Ultimately, regardless of whether or not anyone else likes it, I’m doing my job. I’m a parent, and my job is not to indulge my kids. My job isn’t to be their friend, or to fete their desires; it’s to teach them how to be adults, how to make goodness decisions, how to be healthy, and how to make it out in the world on their own. It’s to lead by example, showing them the way. It’s not to hide my imperfections, but to turn them into a lesson. “These are my mistakes. Learn from them,” should be the frequent exhortation of a good mother to her child.
No one criticizes the mother who teaches her child not to walk out into traffic. Well, considering the food lifestyle of the modern Westerner, most people are walking right out into the highway with a semi-truck full of disease headed right for them. It’s my job to teach my kids better, and to hope that enough of that teaching sticks with them that they make better decisions when they’re out on their own, so they aren’t hit by that truck when it could so easily be avoided.

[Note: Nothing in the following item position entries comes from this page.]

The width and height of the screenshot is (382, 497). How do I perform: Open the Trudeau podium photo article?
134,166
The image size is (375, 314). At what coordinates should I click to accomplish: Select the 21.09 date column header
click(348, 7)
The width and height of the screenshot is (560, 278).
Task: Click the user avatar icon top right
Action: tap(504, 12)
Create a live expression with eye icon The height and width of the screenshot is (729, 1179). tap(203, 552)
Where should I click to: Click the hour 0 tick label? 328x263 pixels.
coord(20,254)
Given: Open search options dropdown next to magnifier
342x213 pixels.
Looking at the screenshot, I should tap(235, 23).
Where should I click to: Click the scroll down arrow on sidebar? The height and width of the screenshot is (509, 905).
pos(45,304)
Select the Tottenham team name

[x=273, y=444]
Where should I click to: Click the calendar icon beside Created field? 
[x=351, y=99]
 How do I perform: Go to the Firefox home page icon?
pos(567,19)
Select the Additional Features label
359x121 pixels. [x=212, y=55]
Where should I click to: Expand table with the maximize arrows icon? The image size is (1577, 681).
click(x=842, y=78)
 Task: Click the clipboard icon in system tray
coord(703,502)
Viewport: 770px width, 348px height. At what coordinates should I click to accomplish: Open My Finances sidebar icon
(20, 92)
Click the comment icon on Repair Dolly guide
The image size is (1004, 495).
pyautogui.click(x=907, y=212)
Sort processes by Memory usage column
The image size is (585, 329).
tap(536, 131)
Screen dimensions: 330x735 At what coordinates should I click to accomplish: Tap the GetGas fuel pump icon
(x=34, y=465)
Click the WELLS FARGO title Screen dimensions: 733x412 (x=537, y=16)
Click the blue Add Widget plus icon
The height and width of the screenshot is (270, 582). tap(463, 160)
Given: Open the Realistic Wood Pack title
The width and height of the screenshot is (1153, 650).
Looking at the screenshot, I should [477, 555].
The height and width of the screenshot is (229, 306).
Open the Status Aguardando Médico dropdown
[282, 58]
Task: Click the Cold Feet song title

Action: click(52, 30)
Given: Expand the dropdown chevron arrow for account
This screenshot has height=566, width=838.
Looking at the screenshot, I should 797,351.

Here’s the story of another struggling mother, if I may tell it:
Monica was mother to a child that went his own way. Her son led a base life of indulgence and debauchery. Monica, however, loved her child very much, and so she lived a pious, upright life and prayed ceaselessly for his soul. One day, because of the example set by his mother, her son saw the error of his ways and turned his life around. That man became St. Augustine, a man whose illustrious name isn’t just famous in Christendom, but in all Western civilization, as his works and philosophy provided a cornerstone to the foundation of the world that we live in today. None of that would have been possible without the struggles of his mother; the woman who loved him so much that she spent most of her life storming heaven on his very uninterested behalf (which is why she’s also considered a Saint).
Maybe my lot in life is to be like St. Monica, toiling away day after day, battered about by a world that contradicts our life and example at every turn, hoping and praying that one day my children will get it. That they will understand and choose wisely, even if it takes a lifetime to sink in. Maybe, with a lot of hard work, my kids will be more like Maura and Danny’s: more readily accepting of their parents’ example as the norm and the ideal. Maybe we’ll end up somewhere in between.
Until then, I will continue the struggle, no matter how hard it gets. If the rewards of a healthy lifestyle are worth the effort for me, how much moreso are they for my children?